=== Data shown ===
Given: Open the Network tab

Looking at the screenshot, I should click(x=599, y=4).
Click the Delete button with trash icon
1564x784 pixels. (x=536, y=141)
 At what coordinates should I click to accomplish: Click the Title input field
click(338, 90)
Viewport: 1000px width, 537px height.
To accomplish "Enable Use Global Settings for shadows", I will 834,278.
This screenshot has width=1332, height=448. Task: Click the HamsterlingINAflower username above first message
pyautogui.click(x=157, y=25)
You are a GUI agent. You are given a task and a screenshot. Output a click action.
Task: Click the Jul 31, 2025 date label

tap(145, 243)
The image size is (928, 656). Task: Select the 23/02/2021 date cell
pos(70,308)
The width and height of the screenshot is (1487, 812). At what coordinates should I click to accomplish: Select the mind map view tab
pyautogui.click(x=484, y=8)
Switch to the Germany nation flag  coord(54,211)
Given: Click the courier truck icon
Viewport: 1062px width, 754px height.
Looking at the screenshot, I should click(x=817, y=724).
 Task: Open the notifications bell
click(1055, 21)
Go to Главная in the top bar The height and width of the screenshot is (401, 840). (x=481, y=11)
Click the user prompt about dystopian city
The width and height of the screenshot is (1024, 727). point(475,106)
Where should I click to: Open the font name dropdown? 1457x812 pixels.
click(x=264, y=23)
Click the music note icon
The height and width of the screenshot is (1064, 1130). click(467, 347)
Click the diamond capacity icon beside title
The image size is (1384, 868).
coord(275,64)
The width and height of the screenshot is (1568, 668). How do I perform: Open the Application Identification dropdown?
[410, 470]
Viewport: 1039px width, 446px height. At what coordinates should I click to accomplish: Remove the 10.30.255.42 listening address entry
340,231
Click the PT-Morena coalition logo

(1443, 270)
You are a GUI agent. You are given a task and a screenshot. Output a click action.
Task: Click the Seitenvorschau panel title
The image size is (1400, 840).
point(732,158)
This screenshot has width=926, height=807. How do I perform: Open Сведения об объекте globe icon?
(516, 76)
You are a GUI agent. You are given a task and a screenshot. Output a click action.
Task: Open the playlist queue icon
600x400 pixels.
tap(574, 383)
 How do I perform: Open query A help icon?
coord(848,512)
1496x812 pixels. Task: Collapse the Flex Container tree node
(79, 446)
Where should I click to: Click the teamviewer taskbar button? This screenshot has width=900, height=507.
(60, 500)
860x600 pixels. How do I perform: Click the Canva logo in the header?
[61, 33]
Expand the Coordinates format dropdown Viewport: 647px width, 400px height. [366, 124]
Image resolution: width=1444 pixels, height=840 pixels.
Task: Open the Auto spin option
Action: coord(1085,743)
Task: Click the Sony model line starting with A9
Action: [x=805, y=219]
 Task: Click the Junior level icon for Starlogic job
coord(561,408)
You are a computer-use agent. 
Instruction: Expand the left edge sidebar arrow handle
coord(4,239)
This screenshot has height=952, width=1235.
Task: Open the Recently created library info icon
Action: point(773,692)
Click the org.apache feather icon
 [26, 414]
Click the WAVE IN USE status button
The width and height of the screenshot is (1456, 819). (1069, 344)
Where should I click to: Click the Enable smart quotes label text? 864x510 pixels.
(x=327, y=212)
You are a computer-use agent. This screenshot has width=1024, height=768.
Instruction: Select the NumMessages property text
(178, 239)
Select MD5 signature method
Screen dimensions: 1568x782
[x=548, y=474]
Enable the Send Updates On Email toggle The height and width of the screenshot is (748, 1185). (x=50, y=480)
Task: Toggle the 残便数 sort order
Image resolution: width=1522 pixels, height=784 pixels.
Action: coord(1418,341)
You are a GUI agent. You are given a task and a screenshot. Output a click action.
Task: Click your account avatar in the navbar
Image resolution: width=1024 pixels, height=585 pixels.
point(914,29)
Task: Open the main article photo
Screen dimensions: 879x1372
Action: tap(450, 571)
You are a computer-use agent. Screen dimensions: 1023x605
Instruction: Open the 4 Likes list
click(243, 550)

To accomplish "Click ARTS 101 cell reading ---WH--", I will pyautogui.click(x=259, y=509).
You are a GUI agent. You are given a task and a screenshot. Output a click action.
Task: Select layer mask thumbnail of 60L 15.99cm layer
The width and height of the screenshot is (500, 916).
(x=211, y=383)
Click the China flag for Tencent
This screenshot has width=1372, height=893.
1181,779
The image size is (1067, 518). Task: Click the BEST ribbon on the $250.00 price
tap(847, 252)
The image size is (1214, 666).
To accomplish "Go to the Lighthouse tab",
===
[What needs to be done] Set down the material verbatim, from its first line through the line containing "point(732,158)", with both ends included.

[Reply]
Given: Open the Network tab

Looking at the screenshot, I should click(x=599, y=4).
Click the Delete button with trash icon
1564x784 pixels. (x=536, y=141)
 At what coordinates should I click to accomplish: Click the Title input field
click(338, 90)
Viewport: 1000px width, 537px height.
To accomplish "Enable Use Global Settings for shadows", I will 834,278.
This screenshot has width=1332, height=448. Task: Click the HamsterlingINAflower username above first message
pyautogui.click(x=157, y=25)
You are a GUI agent. You are given a task and a screenshot. Output a click action.
Task: Click the Jul 31, 2025 date label

tap(145, 243)
The image size is (928, 656). Task: Select the 23/02/2021 date cell
pos(70,308)
The width and height of the screenshot is (1487, 812). At what coordinates should I click to accomplish: Select the mind map view tab
pyautogui.click(x=484, y=8)
Switch to the Germany nation flag  coord(54,211)
Given: Click the courier truck icon
Viewport: 1062px width, 754px height.
Looking at the screenshot, I should click(x=817, y=724).
 Task: Open the notifications bell
click(1055, 21)
Go to Главная in the top bar The height and width of the screenshot is (401, 840). (x=481, y=11)
Click the user prompt about dystopian city
The width and height of the screenshot is (1024, 727). point(475,106)
Where should I click to: Open the font name dropdown? 1457x812 pixels.
click(x=264, y=23)
Click the music note icon
The height and width of the screenshot is (1064, 1130). click(467, 347)
Click the diamond capacity icon beside title
The image size is (1384, 868).
coord(275,64)
The width and height of the screenshot is (1568, 668). How do I perform: Open the Application Identification dropdown?
[410, 470]
Viewport: 1039px width, 446px height. At what coordinates should I click to accomplish: Remove the 10.30.255.42 listening address entry
340,231
Click the PT-Morena coalition logo

(1443, 270)
You are a GUI agent. You are given a task and a screenshot. Output a click action.
Task: Click the Seitenvorschau panel title
The image size is (1400, 840).
point(732,158)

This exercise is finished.